Une mutation motrice est une mutation au sein d’un gène qui joue un rôle essentiel dans le développement et la progression du cancer. Le blocage de la voie de la mutation motrice est la base de la thérapie par ciblage moléculaire. Les cellules de patients atteints d'un cancer du poumon non à petites cellules présentant des mutations du récepteur du facteur de croissance épidermique peuvent être dormantes dans des conditions hypoxiques[44]. La signalisation intracellulaire du récepteur du facteur de croissance épidermique est supprimée en dormance, alors que la phosphorylation constitutive du récepteur du facteur de croissance épidermique est maintenue.
Le papillomavirus humain est un virus oncogène et le produit E6/E7 est important pour l'oncogenèse. La sénescence cellulaire est induite par la suppression de E6/E7 dans des conditions normoxiques, tandis que la dormance cellulaire est induite dans des conditions hypoxiques[45]. Ainsi, la suppression de la voie motrice conduit à la mort ou à la sénescence des cellules cancéreuses à l'état actif mais pas à l'état dormant. La dormance cellulaire des cellules cancéreuses n’est pas une réponse passive ; il est plutôt régulé par des mécanismes actifs.
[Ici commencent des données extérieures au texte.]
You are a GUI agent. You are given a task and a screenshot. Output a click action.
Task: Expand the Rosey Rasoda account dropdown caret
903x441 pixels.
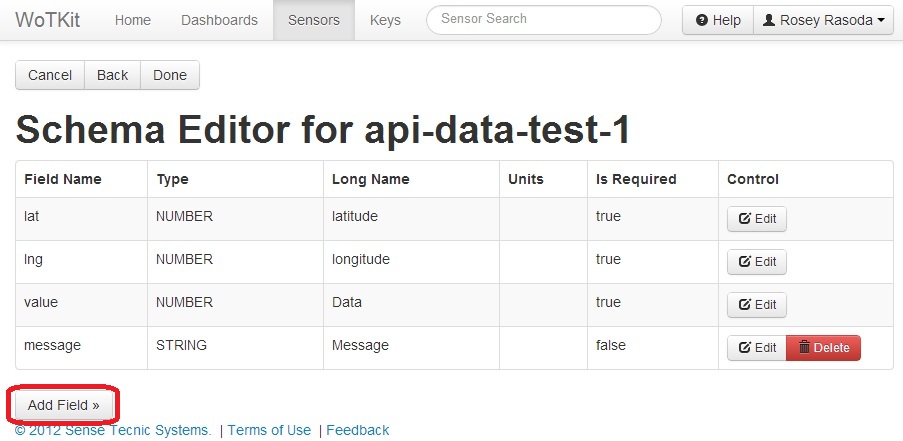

Certaines cellules ne peuvent être dormantes que sous certaines conditions. Pour être en sommeil, il doit y avoir un contexte ou un signal cellulaire particulier, comme une réponse hypoxique. Un autre signal peut être le stress du réticulum endoplasmique. En divisant activement les cellules cancéreuses, la synthèse des protéines qui nécessite de grandes quantités de ressources énergétiques est favorisée. La synthèse des protéines et la molécule clé, mTORC1, sont régulées négativement dans les cellules cancéreuses cultivées en hypoxie[46].59 Lorsqu'une lignée cellulaire de cancer colorectal, COLO320, a été stimulée par le facteur de croissance analogue à l'insuline dans des conditions hypoxiques, une apoptose robuste a été induite par un facteur de croissance augmenté par une augmentation stress du réticulum endoplasmique[47]. Un repliement protéique altéré dans des conditions hypoxiques est responsable du stress du réticulum endoplasmique, et le facteur de croissance analogue à l'insuline pourrait induire un stress du réticulum endoplasmique en stimulant la synthèse protéique aberrante et la mort cellulaire qui en résulte.
Cet article est une traduction incomplète de Endo H, Inoue M. Dormancy in cancer. Cancer Sci. 2019; 110: 474–480. DOI 10.1111/cas.13917 sous licence CC-BY 4.0.